**Collected data:**
....
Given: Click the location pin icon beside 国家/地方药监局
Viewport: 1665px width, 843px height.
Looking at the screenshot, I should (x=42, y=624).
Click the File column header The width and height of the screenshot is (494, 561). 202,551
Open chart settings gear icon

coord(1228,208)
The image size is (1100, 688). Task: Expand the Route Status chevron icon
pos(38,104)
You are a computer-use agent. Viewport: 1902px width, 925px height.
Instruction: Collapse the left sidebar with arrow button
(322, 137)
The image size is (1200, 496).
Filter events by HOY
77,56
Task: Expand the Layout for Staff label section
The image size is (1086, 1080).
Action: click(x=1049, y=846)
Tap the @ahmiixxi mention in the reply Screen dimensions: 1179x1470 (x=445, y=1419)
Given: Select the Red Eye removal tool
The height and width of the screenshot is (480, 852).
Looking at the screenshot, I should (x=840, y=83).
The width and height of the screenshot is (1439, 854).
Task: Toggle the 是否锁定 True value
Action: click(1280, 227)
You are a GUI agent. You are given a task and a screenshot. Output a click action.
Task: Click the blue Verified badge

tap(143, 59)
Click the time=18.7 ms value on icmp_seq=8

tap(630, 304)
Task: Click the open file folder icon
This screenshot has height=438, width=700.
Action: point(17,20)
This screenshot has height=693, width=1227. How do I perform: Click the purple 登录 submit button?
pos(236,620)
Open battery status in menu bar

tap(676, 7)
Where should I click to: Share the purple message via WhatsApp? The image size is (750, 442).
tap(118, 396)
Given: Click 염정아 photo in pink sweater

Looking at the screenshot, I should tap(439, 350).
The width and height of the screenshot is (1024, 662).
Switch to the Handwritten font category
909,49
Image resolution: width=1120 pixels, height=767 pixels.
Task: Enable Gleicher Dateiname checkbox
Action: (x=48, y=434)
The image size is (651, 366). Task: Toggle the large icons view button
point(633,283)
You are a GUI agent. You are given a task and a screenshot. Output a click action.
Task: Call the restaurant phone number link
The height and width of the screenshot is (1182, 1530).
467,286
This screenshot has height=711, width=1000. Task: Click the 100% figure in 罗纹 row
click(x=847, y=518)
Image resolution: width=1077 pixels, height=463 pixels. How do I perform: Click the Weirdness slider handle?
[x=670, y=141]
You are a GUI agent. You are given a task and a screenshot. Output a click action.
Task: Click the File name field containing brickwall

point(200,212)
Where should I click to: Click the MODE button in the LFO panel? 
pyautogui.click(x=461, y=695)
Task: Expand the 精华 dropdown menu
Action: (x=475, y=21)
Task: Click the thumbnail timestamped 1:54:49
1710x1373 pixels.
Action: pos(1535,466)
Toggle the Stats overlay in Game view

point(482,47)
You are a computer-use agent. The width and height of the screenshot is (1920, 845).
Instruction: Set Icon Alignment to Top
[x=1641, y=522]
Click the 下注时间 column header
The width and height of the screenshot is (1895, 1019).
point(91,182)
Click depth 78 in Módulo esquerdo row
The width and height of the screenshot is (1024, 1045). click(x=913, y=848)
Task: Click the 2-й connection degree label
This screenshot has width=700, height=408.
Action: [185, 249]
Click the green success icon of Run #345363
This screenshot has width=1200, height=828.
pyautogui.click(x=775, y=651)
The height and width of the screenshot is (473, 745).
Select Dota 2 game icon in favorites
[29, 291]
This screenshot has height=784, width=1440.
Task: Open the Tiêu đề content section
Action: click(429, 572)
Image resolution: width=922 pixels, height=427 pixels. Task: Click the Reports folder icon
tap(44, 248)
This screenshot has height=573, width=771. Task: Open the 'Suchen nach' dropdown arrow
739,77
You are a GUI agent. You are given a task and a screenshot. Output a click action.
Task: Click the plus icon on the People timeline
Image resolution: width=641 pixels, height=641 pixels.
....
The answer must consist of every line from the data that contains the word "label".

Task: Expand the Layout for Staff label section
Task: Click the 2-й connection degree label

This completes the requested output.